David Boon, the senior pro, walks in to calm the nerves of JL and wraps his big fat arms around the kid.
“Hey, JL! No heroes in Test Cricket son. Retire hurt.”
But you know for better that I wouldn’t be sitting out here and writing this piece on JL had he chosen to retire. JL is not going to be retired hurt on his debut. There is an air of expectation, something has got to give in the gloom at Adelaide. The Adelaide crowd booes but that is hardly going to deter Ian Bishop who was pumped. Is this a sign of things to come?
Yes, it sure is. The going doesn’t get easy for the hosts.
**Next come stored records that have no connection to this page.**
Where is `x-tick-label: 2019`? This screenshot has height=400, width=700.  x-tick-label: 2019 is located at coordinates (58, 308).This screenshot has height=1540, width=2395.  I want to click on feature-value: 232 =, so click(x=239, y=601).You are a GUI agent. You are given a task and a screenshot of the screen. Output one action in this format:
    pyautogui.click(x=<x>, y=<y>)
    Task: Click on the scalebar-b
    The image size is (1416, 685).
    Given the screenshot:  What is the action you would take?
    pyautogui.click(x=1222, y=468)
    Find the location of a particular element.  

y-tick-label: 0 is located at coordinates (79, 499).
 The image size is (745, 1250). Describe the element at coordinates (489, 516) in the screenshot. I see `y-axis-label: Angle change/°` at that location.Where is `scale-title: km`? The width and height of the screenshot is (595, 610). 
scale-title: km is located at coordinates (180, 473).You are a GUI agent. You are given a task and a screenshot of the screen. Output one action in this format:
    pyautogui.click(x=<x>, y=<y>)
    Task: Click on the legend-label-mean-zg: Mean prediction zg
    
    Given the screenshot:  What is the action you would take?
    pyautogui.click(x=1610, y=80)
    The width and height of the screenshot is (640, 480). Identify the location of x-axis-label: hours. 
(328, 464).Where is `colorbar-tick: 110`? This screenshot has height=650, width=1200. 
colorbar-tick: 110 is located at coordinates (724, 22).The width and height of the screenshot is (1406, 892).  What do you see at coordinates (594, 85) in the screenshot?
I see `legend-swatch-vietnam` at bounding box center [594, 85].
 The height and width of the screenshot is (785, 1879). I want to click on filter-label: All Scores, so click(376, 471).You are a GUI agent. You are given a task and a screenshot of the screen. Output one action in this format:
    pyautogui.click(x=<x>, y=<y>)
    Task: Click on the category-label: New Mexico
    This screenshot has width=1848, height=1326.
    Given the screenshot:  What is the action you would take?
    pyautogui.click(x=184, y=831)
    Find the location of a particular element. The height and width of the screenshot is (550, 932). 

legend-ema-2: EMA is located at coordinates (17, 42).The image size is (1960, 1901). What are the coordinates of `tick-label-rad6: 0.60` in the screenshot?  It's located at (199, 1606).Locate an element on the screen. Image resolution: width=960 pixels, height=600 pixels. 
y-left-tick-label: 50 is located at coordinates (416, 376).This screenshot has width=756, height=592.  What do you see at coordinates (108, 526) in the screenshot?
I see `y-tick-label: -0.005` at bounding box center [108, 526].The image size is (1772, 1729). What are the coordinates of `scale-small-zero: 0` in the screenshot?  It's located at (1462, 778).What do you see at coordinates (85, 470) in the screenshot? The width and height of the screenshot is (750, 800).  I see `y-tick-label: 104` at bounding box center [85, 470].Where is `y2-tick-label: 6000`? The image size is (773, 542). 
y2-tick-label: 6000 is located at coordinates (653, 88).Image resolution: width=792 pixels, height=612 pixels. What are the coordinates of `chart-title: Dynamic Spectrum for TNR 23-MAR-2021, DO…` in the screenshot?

Bishop follows suit with the second ball, bangs in short again, Langer is quick to learn this time, gets out of harm’s way. Hit on the helmet, hit on the ribs – JL looked stubborn and he, along with David Boon, managed to last the evening session without losing a wicket.
A full circle
“Next morning, very early on, Ambrose runs in to bowl and hits Boon straight on the end of elbow and he is really hurt.
"Not only am I tough and a very good player but I am also an opportunist. So I walk down and put my arms around Mr. Boon and say – Hey Mr. Boon! No heroes in Test Cricket son. Retire Hurt!”
Mr. Boon took his advice and decided to call it a day as far as his stay in the middle was concerned. Boon later lend his sweater to JL and told him to hang in there as Test Cricket was never going to get any harder than this. And right he was.
Langer scored 20 but eventually fell to Kenny Benjamin. He came out hard in the second innings and top scored in the Australian innings with a fighting 54 before falling to Ian Bishop.
Though Australia lost the game by a narrow margin, JL went to become one of the most respected opening batsmen in Test and formed a lethal partnership with another southpaw – a big broad guy, a certain Matthew Hayden.
JL, thank you for one of the most memorable debuts and congratulations on a glittering career.